Esophageal Injury and Trauma | Overview
Your child's esophagus can become damaged if they ingest toxic chemicals or foreign objects, or if they experience physical trauma to this organ. Ingestion of caustic substances, such as oven and drain cleaners, lye, laundry and dishwasher detergents and batteries are common causes of esophageal injury in children. Depending on the substance and the amount of the substance ingested, children can develop esophageal burns, esophageal strictures and esophageal perforation (a hole in the esophagus).
What are the symptoms of esophageal injury?
Some children may not show any symptoms after swallowing a caustic substance or object. However, damage to the esophagus can still occur, regardless of whether or not your child exhibits symptoms. In other words, symptoms may not reflect the severity of the injury. When symptoms do occur, they may include:
- dysphagia (difficulty swallowing)
- abdominal or chest pain
- refusal to eat
- breathing problems
Injury from caustic substances tends to worsen over time. Some symptoms may not develop until a few hours after ingestion. Strictures are the main complication of esophageal injury and develop in up to half of people who have esophageal burns as the result of caustic substance ingestion. Children who ingest caustic substances may also be at increased risk for esophageal cancer later in life.
What causes esophageal injury?
Ingestion of caustic substances is a major cause of esophageal injury. Common harmful products include oven and drain cleaners, toilet bowl cleaners, swimming pool products, hair relaxers, lye, laundry and dishwasher detergents, disk batteries, battery acid and bleach. Both acidic and alkaline substances can damage the esophagus, although alkaline substances (such as batteries and lye) appear to cause more severe injuries.
Other causes of esophageal injury include:
- Previous surgery on the esophagus
- Physical trauma to the esophagus or chest
- Ingestion of foreign objects
- Chronic gastroesophageal reflux
- Severe vomiting
How we care for esophageal injury and trauma
Ingestion of caustic substances is an emergency that requires immediate medical attention. If your child develops esophageal burns, strictures or perforation, they will need follow up and treatment by a specialist. The skilled clinicians in the Esophageal and Airway Treatment Center at Boston Children's Hospital use the latest diagnostic tests and therapeutic approaches to evaluate and treat esophageal injury so that your child can regain the ability to swallow normally.

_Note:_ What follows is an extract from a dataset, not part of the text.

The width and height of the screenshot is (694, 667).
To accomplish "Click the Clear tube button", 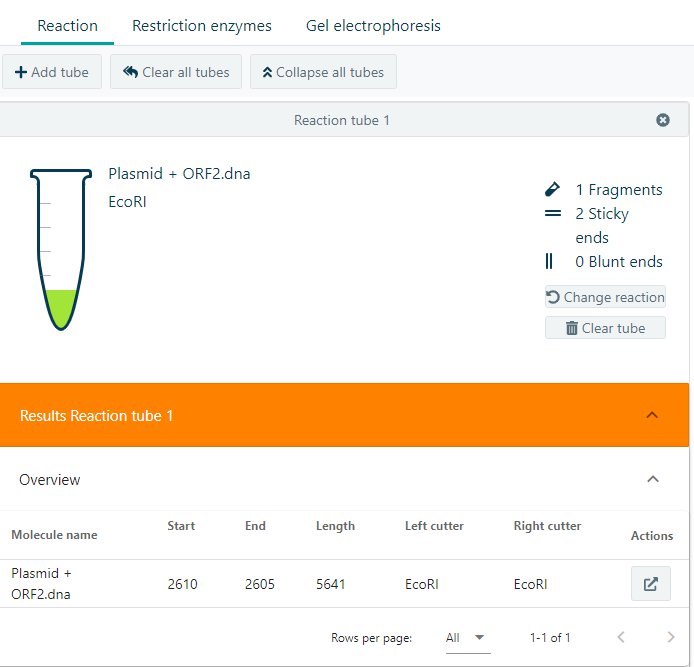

Esophageal Injury and Trauma | Diagnosis & Treatment
How is esophageal injury diagnosed?
If a physician suspects that your child may have an esophageal injury, they will ask detailed questions, including whether your child may have ingested any caustic substances or foreign objects and what, if any, symptoms are present.
Depending on your answers, the physician may order certain tests to get a better understanding of any possible damage. These tests may include:
- esophagram (or barium swallow), in which your child drinks a special contrast liquid that shows up on x-ray and allows the radiologist to see parts of the body clearly
- endoscopy, in which a thin and lighted tube is placed through your child's nose or mouth into the esophagus to view inside it
- chest x-ray to evaluate any respiratory (breathing) problems can help identify complications such as esophageal perforation
- computed tomography (CT) or magnetic resonance imaging (MRI) to further evaluate possible damage
How is esophageal injury treated?
The treatment for esophageal injury depends on the type and extent of damage. If your child has developed esophageal strictures, the physician will likely recommend dilation. In this procedure, your child's physician will guide an endoscope — a long, thin, flexible tube equipped with lights and a tiny camera — into your child's mouth and esophagus. The doctor will then guide a tiny balloon through the endoscope and into the stricture, inflating it just enough to stretch the abnormal tissue in the esophagus.
A small tube called a stent or a sponge may also be inserted into the area of the stricture. The stent or sponge keeps the esophagus open as the tissue around it heals; it is removed later in a follow-up procedure.
In cases where dilation is not effective, your child's doctor may recommend surgery.